Valor and Honor hosts fishing trip at Badin Lake
Published 10:42 am Thursday, May 31, 2018
By Charles Curcio
Members of the Badin community came together Memorial Day weekend to honor active members of the military as well as veterans with a morning on the lake fishing and lunch.
The event was hosted by Badin Fire Department and arranged through the Valor and Honor Outdoors Organization, a 501(c)(3) nonprofit group. Seventeen soliders and one Marine enjoyed a day of fishing, then were treated to a barbecue lunch at the firehouse.
Valor and Honor states on its website, www.valorandhonoroutdoors.org, the group’s mission is “providing unique outdoor experiences to active-duty military, veterans and their families.”
Outdoor experiences Valor and Honor provide include fishing, hunting, camping, kayaking, archery, ATV riding, horseback riding and more, all free to participants, including the necessary equipment and customary items for the activities.
Valor and Honor was founded by John Perez, who has a self-described “very military passionate family.”
Most of the funding for events came from Perez and contributors, but this year the group got its first corporate sponsor, Calcutta, which provided a sizeable amount of fishing and outdoor gear shared by the soldiers this weekend.
Enlisting in the Marine Corps at age 17, Perez served six years in the Marine Reserves. His father was in the Navy and Coast Guard, his brother in the Air Force and sister in the Army. Perez’s father-in-law also served in World War II in the 82nd Airborne Glider Infantry and was wounded in Holland.
Perez said the group began through hunting waterfowl and his son, Ben, who has been a competitive duck caller since he was 14.
His son was approached by a former Marine to do a waterfowl hunt organized by another group, the Quantico Injured Military Sportsman Association, in Maryland. After several events with that group, the Perez family decided to host hunts for soliders on their own property near Fort Bragg. Out of the demand for those events came Valor and Honor Outdoors in October 2016.
“We realized there were a lot of therapeutic effects of being outdoors, so we expanded,” Perez said. “Initially, we focused on wounded warriors, but then we got to realize there are other guys that kept that wounded warrior alive on the battlefield and they need some R&R just as much as anybody.”
Having helped 150 participants in 2017, the group has topped 150 this year through the fishing tournament on Badin Lake. Valor and Honor Outdoors has provided trips for more than 300 people in six to seven states in what Perez calls “outdoor recreational therapy.”
But the help the group provides goes beyond a hunting or fishing trip. Valor and Honor also provides licensed counselors to assist soldiers, including one with a high enough security clearance to talk about missions.
“There are stats which show 20 to 22 veterans kill themselves every day,” Perez said. “Part of what we do is relationship building, especially with veterans. When they get out of the military, they miss that camaraderie. That’s one of the things we do through peer networking.”
The organization also helps soliders leaving the service to transition into civilian life through career counseling.
Valor and Honor does an amount of military advocacy by passing out food to veterans and space heaters to needy veterans. Along with that advocacy is coming to schools to do various programs for kids about the military.

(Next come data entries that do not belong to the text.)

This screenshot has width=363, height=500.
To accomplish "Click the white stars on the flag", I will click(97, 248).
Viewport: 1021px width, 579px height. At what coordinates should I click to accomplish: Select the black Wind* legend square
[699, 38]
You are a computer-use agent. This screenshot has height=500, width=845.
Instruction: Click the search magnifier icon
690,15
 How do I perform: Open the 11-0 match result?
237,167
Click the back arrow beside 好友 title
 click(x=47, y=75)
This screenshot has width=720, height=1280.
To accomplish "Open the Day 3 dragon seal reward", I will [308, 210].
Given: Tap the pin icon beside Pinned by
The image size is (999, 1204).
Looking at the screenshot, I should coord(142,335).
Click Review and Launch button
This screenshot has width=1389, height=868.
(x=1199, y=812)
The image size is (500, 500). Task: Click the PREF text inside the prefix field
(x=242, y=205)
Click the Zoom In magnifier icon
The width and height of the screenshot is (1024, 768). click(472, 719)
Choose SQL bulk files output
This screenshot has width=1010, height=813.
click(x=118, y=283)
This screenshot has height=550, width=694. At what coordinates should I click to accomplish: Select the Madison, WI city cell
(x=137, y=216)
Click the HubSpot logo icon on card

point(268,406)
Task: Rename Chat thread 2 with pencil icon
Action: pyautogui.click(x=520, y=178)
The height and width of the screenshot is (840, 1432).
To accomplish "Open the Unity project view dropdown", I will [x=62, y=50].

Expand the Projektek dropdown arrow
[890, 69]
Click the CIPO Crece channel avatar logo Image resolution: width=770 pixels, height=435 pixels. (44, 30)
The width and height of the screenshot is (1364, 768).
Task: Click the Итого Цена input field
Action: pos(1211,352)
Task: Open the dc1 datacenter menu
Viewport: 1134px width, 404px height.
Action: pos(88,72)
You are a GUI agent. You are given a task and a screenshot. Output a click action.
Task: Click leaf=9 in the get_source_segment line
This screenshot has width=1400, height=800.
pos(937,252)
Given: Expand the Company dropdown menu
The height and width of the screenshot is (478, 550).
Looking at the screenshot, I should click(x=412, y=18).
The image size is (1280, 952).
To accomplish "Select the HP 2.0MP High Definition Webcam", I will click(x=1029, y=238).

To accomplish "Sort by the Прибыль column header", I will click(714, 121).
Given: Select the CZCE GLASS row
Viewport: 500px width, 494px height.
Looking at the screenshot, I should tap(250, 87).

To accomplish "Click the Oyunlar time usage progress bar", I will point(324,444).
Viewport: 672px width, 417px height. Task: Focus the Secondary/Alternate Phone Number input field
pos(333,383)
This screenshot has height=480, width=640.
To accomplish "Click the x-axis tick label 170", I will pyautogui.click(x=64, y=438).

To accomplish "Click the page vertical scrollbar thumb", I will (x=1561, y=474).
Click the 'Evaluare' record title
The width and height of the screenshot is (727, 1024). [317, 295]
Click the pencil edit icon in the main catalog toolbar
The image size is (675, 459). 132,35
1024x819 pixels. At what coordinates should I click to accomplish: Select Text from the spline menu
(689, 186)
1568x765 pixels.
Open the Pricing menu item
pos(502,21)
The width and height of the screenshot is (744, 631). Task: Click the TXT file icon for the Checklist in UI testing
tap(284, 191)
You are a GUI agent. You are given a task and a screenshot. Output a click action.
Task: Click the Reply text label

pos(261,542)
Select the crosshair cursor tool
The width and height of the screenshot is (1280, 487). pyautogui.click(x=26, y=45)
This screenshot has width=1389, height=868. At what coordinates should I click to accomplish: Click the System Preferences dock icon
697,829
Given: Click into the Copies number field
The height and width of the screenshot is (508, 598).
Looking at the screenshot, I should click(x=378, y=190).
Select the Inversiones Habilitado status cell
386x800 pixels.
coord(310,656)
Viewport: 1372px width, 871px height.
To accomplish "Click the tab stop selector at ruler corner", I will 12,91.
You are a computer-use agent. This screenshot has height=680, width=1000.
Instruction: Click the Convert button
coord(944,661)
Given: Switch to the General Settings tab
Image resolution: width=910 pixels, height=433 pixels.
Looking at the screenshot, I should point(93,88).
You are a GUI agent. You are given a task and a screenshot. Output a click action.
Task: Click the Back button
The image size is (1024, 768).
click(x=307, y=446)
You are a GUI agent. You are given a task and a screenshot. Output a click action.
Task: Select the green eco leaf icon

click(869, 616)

The group is completely operated by volunteers, like Badin kindergarten teacher Keely Towne, who contacted Valor and Honor last year to bring members of the 82nd Airborneto do a program at the school. In turn, Badin students created around 300 cards to send well wishes to veterans in the Fort Bragg area.
“I grew up with a military family. My father served for 32 years (in the Navy and Coast Guard),” said Towne, who was introduced to Valor and Honor through friends at her church.
Towne said organizations like Valor and Honor “give (soldiers) a place to have freedom and relax, enjoy each other’s company in times that may not be as stressful…it shows we are there for them.”
Her kids love the military personnel who have visited Badin School.
“They have learned to appreciate what the great men and women do (in the military) that are out there for us,” Towne said. “I think we can teach kids to be patriotic and to know the importance of the service. That’s my goal.”
Jamie Karriker and his family also volunteered their time at Saturday’s event, saying “all the guys at the Badin (Volunteer) Fire Department…rolled out the red carpet for us.”
Karriker thanked Badin VFD and the fishermen for participating.
“We stand up for the guys that are standing up for us,” Karriker said. “These guys have been through a lot; to have an opportunity to give back to them is an awesome experience.”
Chris Donaldson, the command sergeant major of the 505 Battalion at Fort Bragg, talked about the effect events like this fishing outing have on soldiers.
“I’ve seen the (soldiers) that have shut down, but once they get involved in things like this, they open up again. It brings them out from the shadows they are in,” Donaldson said.
He talked about the relationships formed between the community and the members of the military.
“It’s a great thing for the community to reach out to the soldiers. It’s another thing for the soldiers to reach out and form that camaraderie. It brings everything together,” Donaldson said. “Organizations like this…are making such a huge difference.”